Deep inside Massachusetts General Hospital, at the Francis H. Burr Proton Therapy Center, a staff that includes dozens of Suffolk alumni are carefully harnessing the awesome power of radiation to treat cancer. Among them are senior radiation therapist Ryan Connolly BS ’07, CRT ’09, team lead therapist Meghan Kearney BS ’05, MS ’09, and Christine Cerrato BS ’98, technical director for radiation oncology at Mass General.

Connolly, whose initial impression of radiation was based on its devastating destructive power at Hiroshima, grew interested in harnessing that force for health after seeing a poster for Suffolk’s radiation therapy program his sophomore year. “These are incredibly complex machines that are being used to help somebody,” Connolly explains. “Seeing radiation controlled in such a manner that you could actually do good with it was mind-blowing to me.”

Connolly didn’t have to go far after graduating from Suffolk’s clinical radiation therapy program in 2009. Like many of his classmates, he barely had time to graduate before he was snapped up by Mass General, which boasts one of the best—and most in-demand—radiation oncology departments in the world.

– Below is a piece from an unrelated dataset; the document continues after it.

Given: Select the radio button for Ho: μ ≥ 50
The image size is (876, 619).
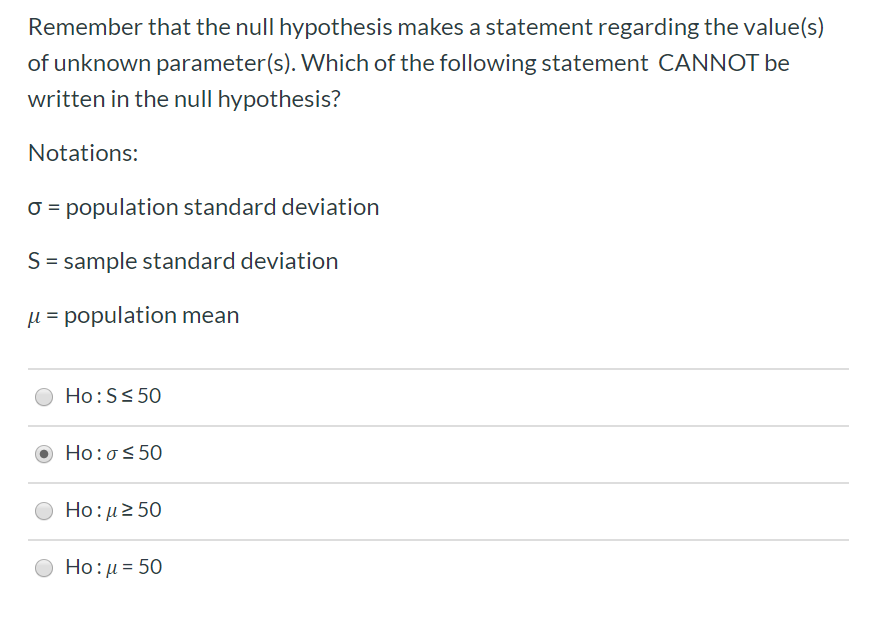Looking at the screenshot, I should pos(44,510).
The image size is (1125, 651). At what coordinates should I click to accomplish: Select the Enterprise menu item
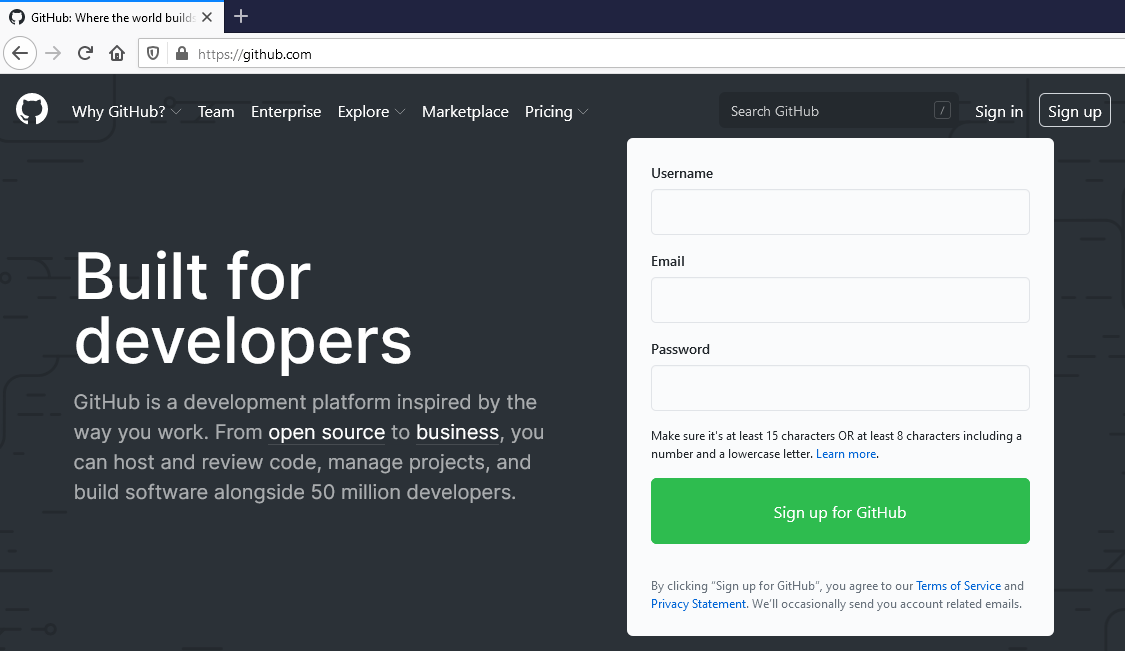(286, 111)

While Suffolk’s radiation therapy program began only two decades ago, today its graduates dominate Mass General’s radiation department, and 30 of the hospital’s 76 therapists are Suffolk alumni.

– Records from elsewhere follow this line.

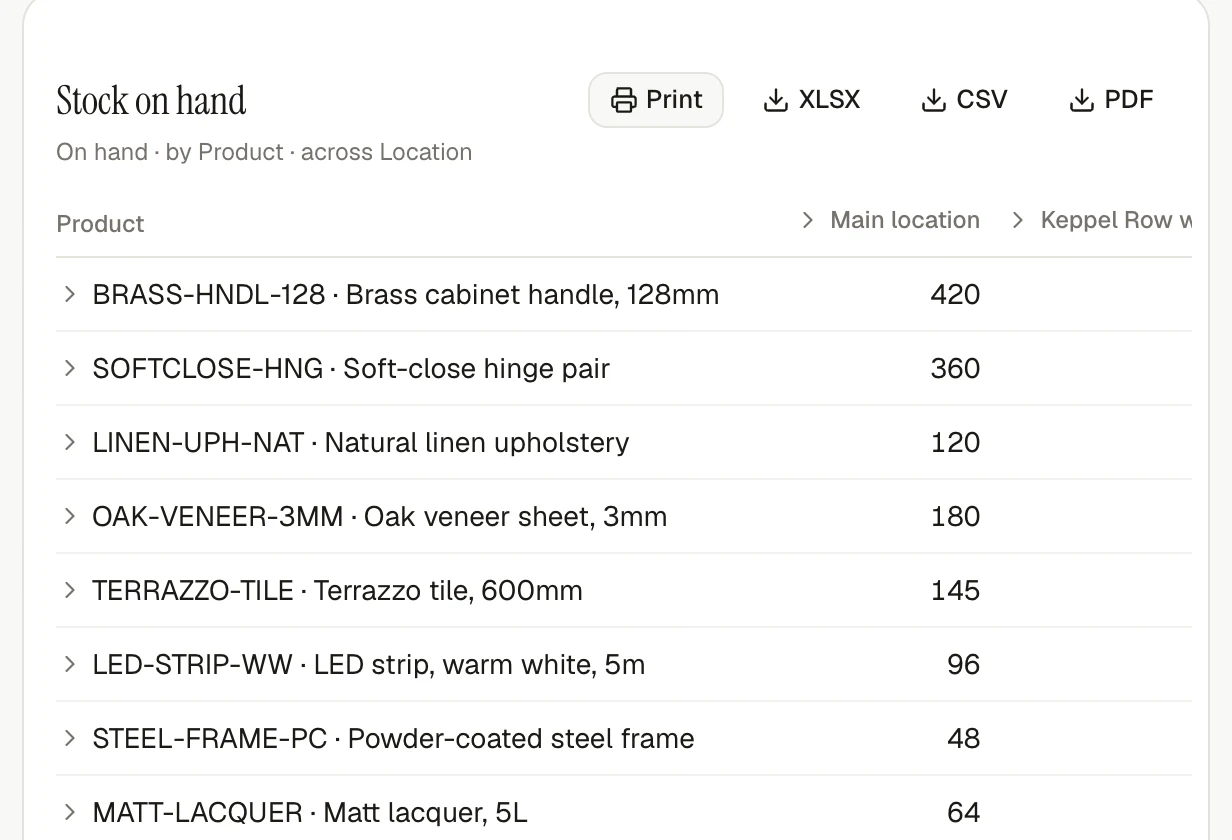Download the PDF version
Screen dimensions: 1232x840
(1111, 100)
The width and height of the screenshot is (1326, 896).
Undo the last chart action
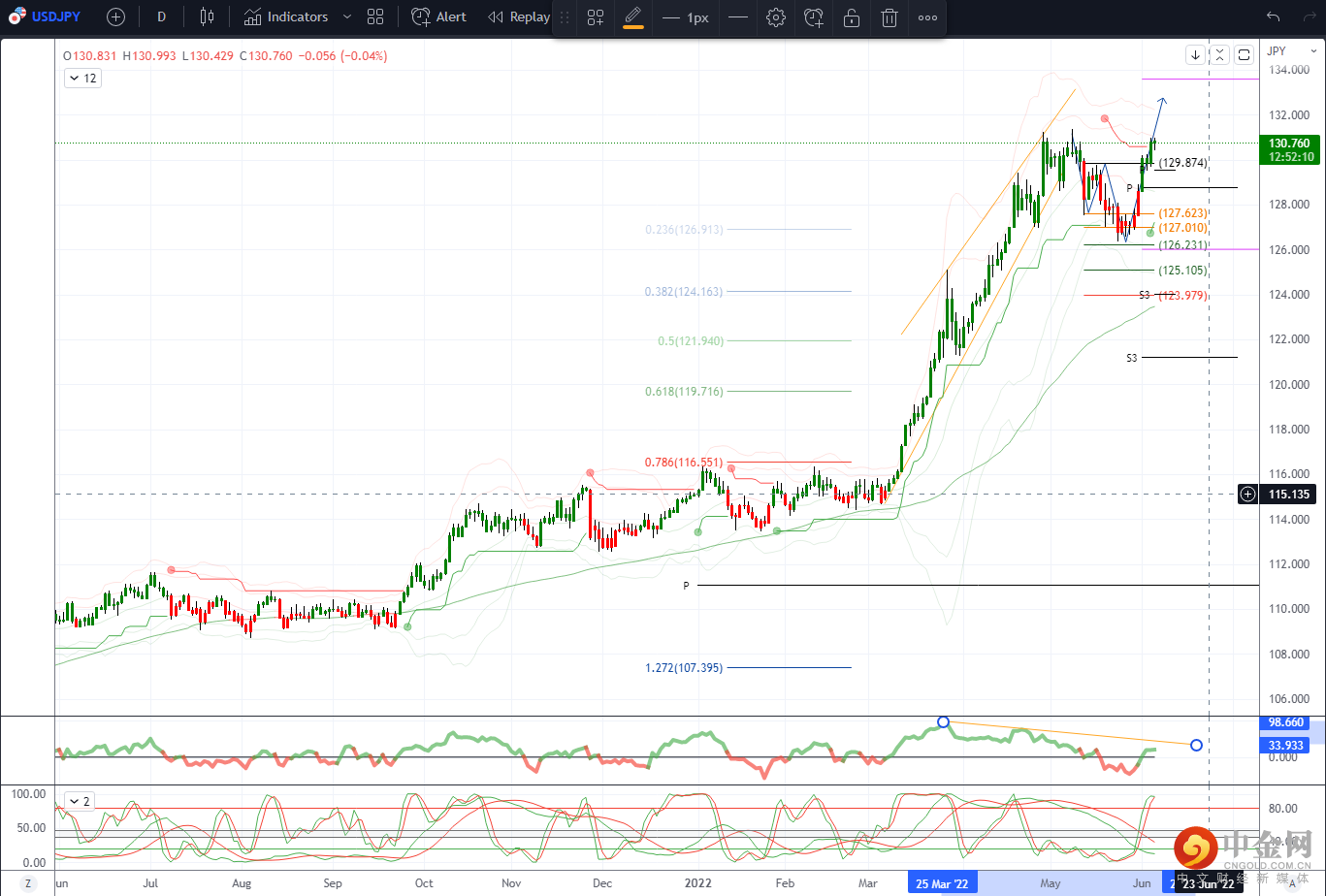pos(1274,16)
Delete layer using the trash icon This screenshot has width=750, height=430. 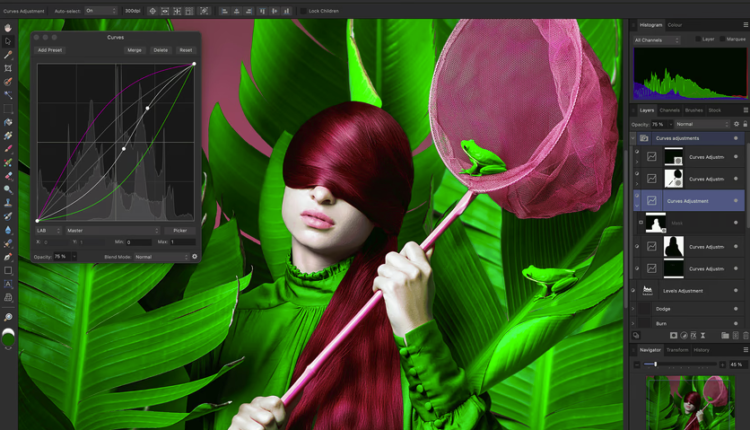pyautogui.click(x=743, y=336)
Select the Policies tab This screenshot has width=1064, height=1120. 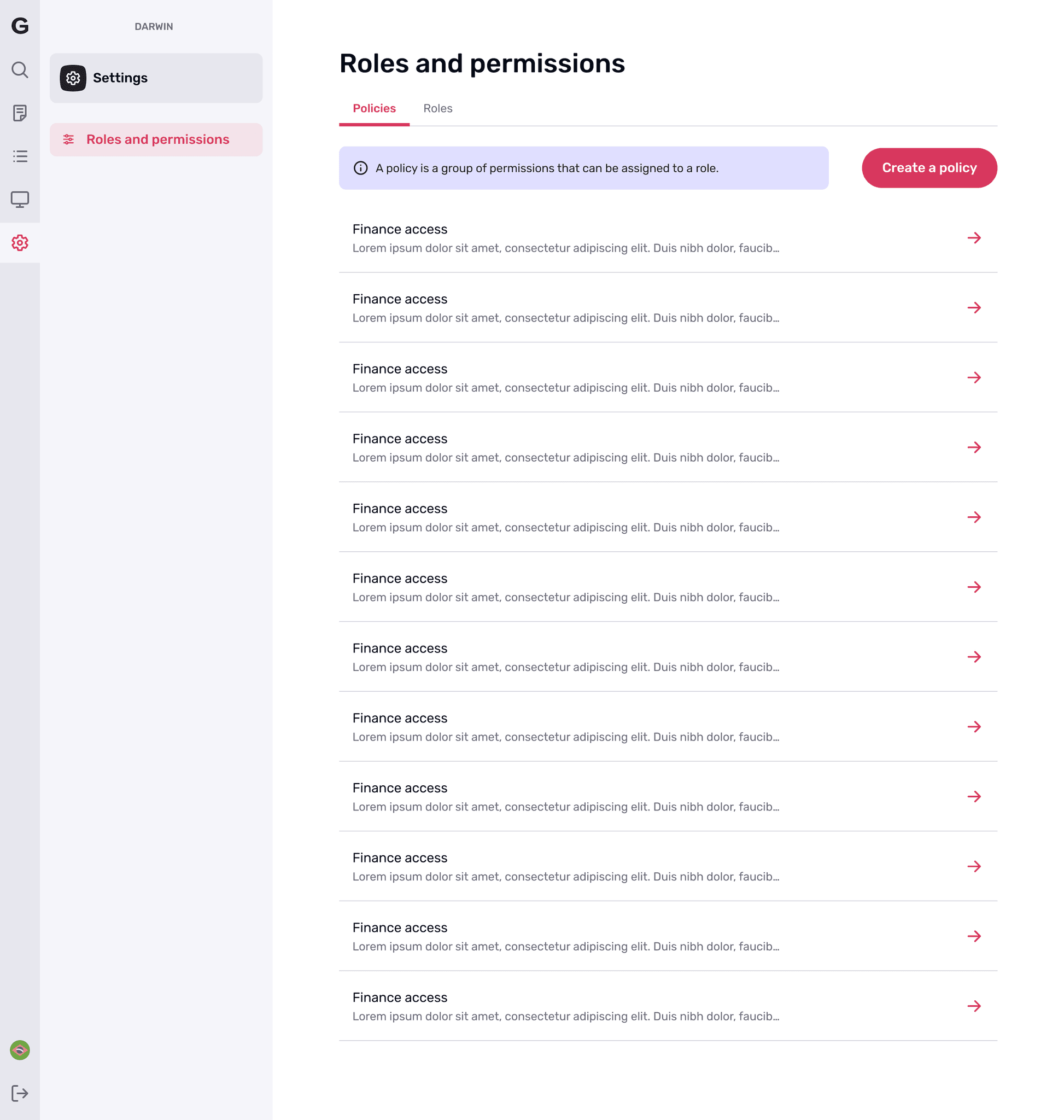375,108
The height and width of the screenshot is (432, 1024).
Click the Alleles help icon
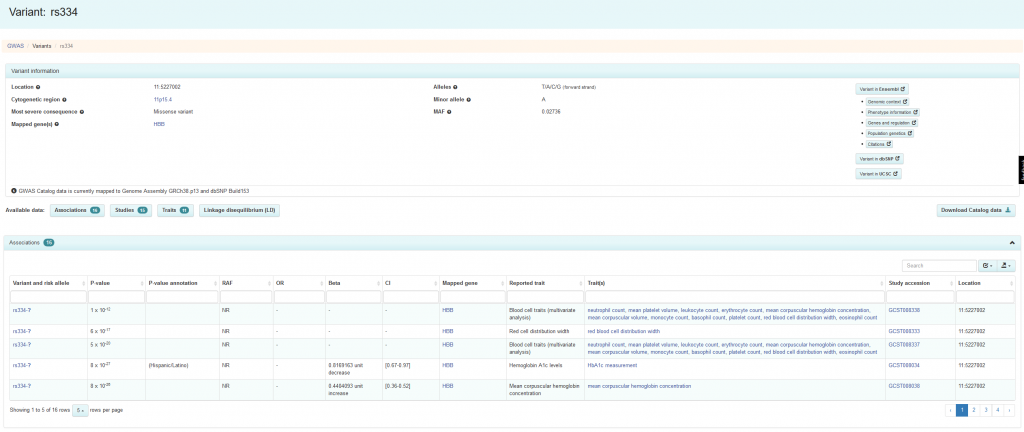pyautogui.click(x=455, y=87)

Their job can be psychologically exhausting—they can’t save everyone—and it takes a certain generosity of spirit to treat patients who may be suffering from pain, anxiety, or nausea day in and day out.

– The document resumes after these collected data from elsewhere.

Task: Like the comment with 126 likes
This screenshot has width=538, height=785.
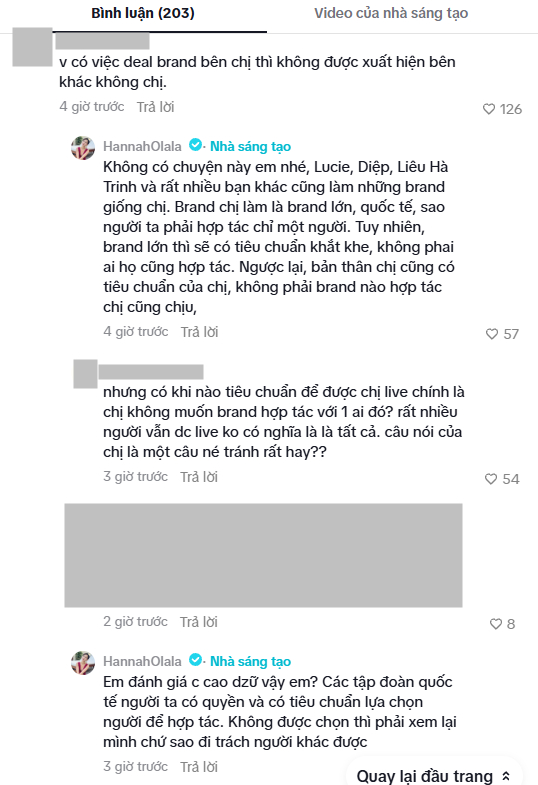Action: point(489,109)
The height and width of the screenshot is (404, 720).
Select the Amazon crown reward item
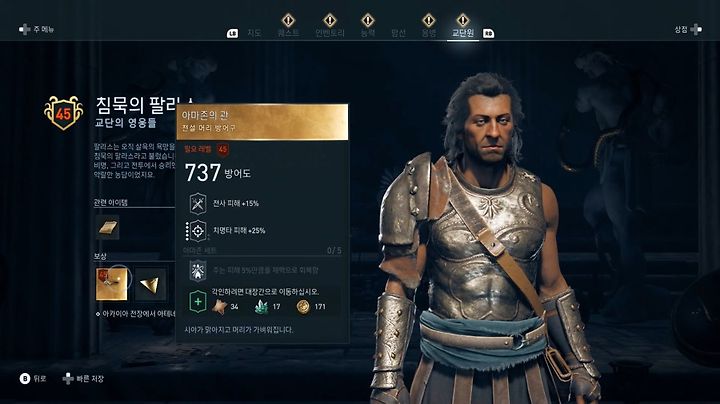[x=112, y=284]
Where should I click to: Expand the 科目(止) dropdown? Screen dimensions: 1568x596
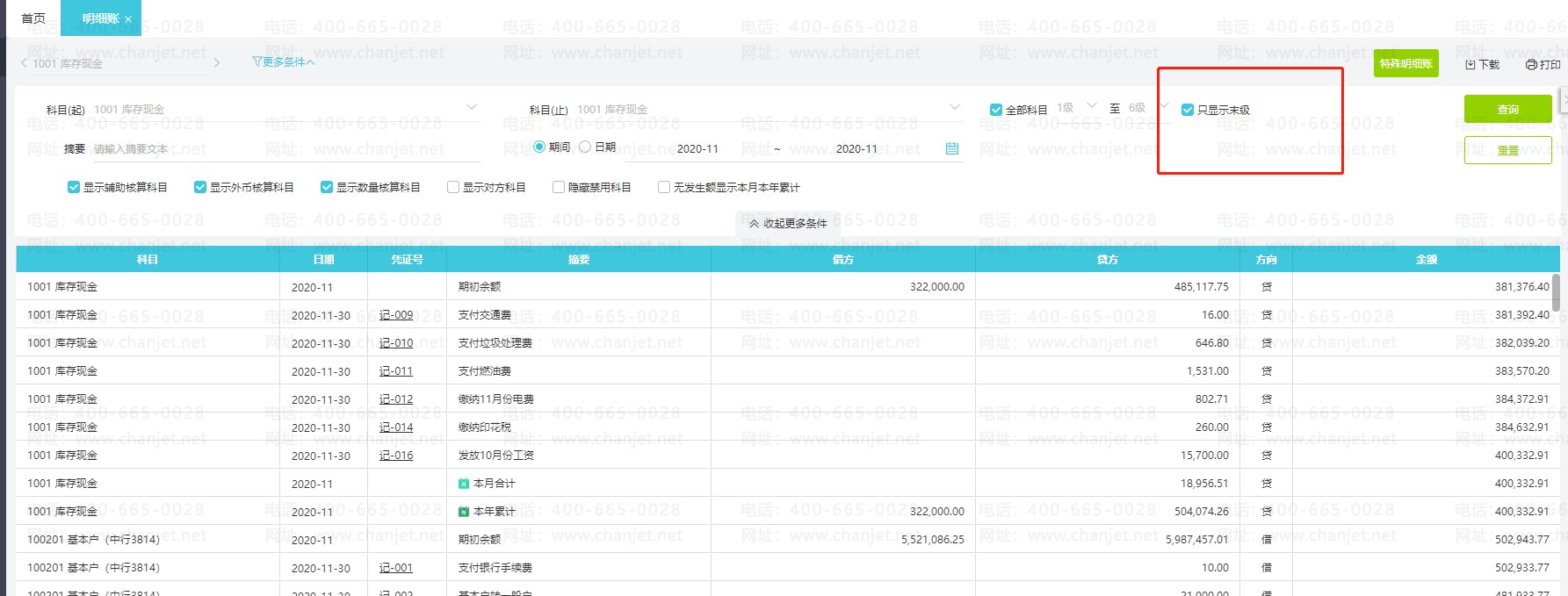[955, 108]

“I had dreaded it,” says Jim Gaffey, who was treated for prostate cancer in 2009 by a Mass General team that included several Suffolk graduates. But his team’s skill and good humor put him at ease. Now in good health, Gaffey has kept in touch with his therapists over the years, regularly driving into Boston to deliver homemade chocolate chip cookies. “Here are these people who saved my life!” he says. “How can you really thank them enough?”